Faïza Guène présente dans « La discrétion » ce portrait de femme née en Algérie dans les années 50 et venue à plus de trente ans en France. Elle le dédie à sa mère et à toutes les mères. Car, comme souvent font les filles, Faïza Guène donne une histoire à la femme qu’elle aime tant et qui lui a tant appris.

En alternant les chapitres entre sa vie en Seine-Saint-Denis et le récit de son passé dans son pays natal, se dessine la détermination, le courage mais aussi le silence et la place de la religion dans la vie de cette femme, mère de quatre enfants nés en France, qui a combattu le colonialisme qui a gangréné son pays. Sa personnalité va l’aider à choisir de, toujours, de vivre sa liberté même si les contingences extérieures la contraignent.

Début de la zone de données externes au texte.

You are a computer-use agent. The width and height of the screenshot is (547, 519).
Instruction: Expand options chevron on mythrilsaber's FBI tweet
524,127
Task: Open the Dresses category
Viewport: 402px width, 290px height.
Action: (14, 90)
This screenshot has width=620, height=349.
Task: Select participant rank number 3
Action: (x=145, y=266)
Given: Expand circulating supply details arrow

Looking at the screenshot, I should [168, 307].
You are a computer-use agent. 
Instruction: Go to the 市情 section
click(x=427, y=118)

Une galerie de portraits, racontée avec humour, réalisme et émotions. D’anecdotes en petits détails se tisse une toile où la culture d’origine se frotte à la culture française, pays d’accueil, ce qui entraîne une foule d’incompréhensions et de ressentiments qui peuvent mener au racisme de part et d’autres.

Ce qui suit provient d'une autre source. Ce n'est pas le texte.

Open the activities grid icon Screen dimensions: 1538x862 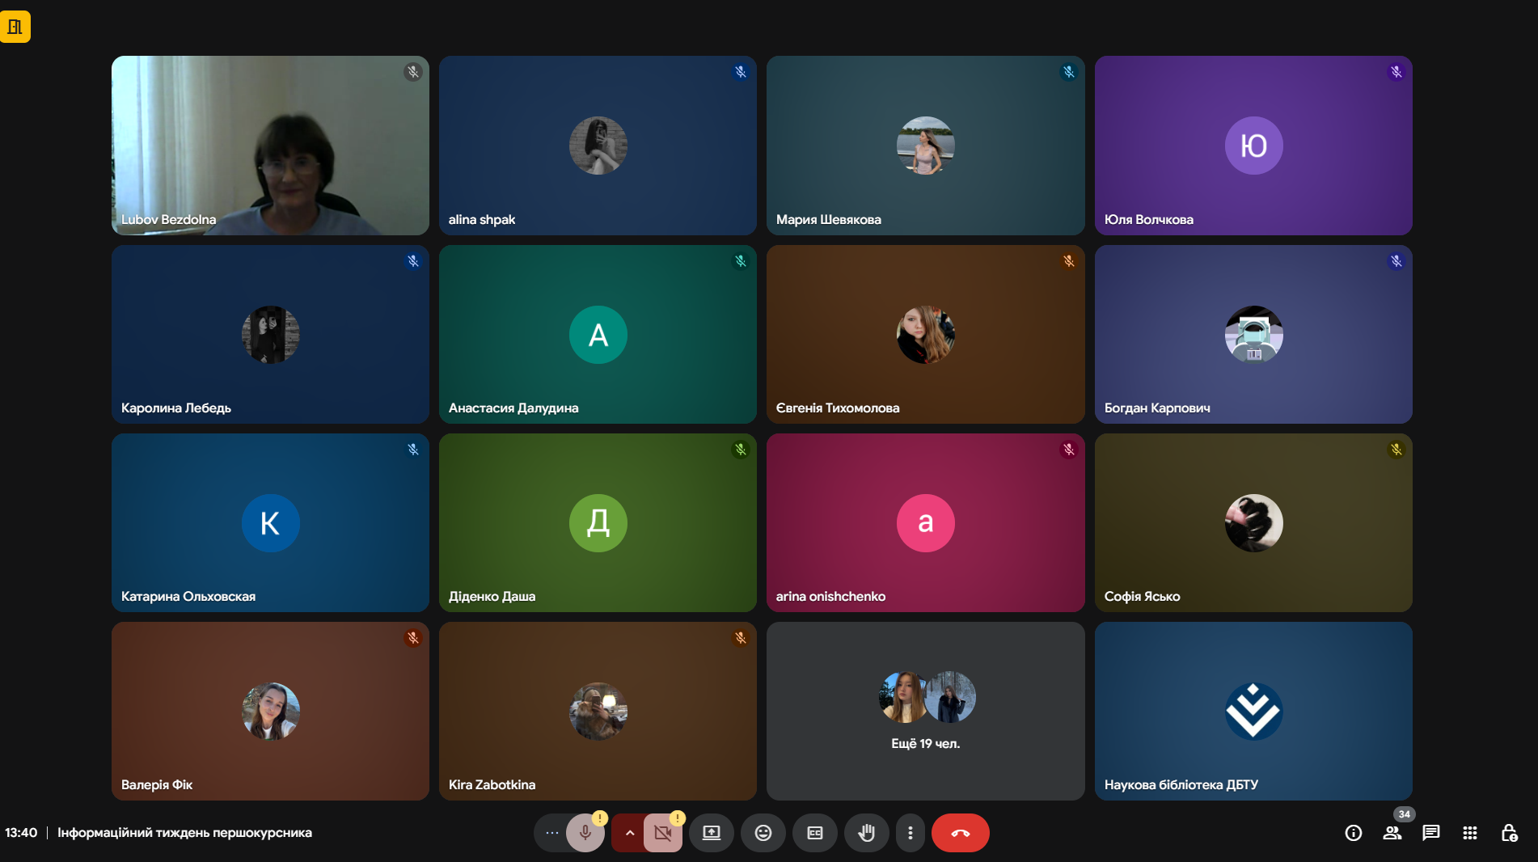1469,833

« La discrétion » révèle ce manque de « pédagogie » entre les uns et les autres pour faire comprendre les différences culturelles et faire tomber les a-priori. Ceux-ci, sans explication, se transforment en rejet. Mais au lieu de fustiger ceux qui rejettent, Faïza Guène montre que les barrières psychologiques handicapent au cœur de la famille, en limitant les enfants de Yamina. Elles les empêchent de se sentir pleinement chez eux dans un pays qui est le leur. Il faudra attendre la fin du roman pour que chacun accepte sa particularité, les parents contents du chemin parcouru et les enfants qui enfin s’approprie ce pays en l’aménageant pour leurs parents. 

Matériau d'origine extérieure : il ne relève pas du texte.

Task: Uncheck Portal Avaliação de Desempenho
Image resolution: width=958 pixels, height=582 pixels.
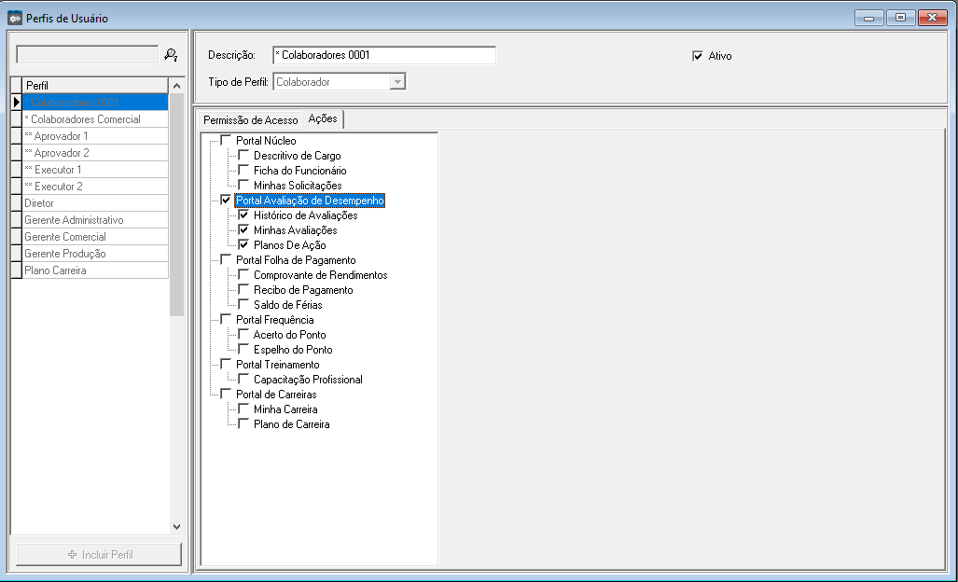Action: pos(226,201)
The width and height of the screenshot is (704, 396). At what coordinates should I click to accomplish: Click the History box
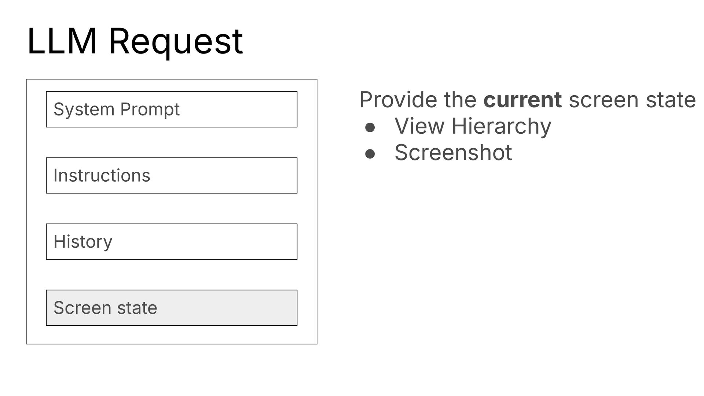(x=172, y=242)
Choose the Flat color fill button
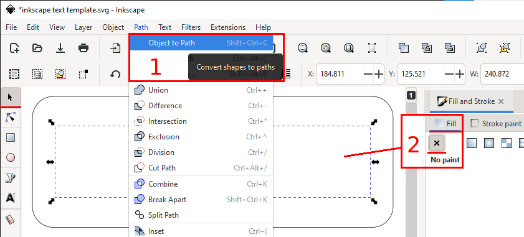Image resolution: width=524 pixels, height=237 pixels. 471,143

Faïza Guène crée avec « La discrétion » un roman très attachant qui se lit facilement.  La vie de Yamina force le respect, capable de survivre dans une région exsangue de l’Algérie lors de sa jeunesse et de créer une famille qui maintient des liens tendres et forts entre les siens en France, cet ancien pays colonisateur.

Pour parler de ces déchirures, celles passées mais aussi celles qui gangrènent notre société actuelle,  Faïza Guène choisit volontairement l’explication pour donner à réfléchir, et peut-être infléchir, ces replis communautaires que notre société portent en stigmates.

Roman de la maturité, « La discrétion » veut donner une voix aux femmes qui ont choisit le silence toute leur vie quitte  à contraindre leurs enfants à trouver la leur, entre colère et réflexions. Pour moi, un sacré coup de cœur !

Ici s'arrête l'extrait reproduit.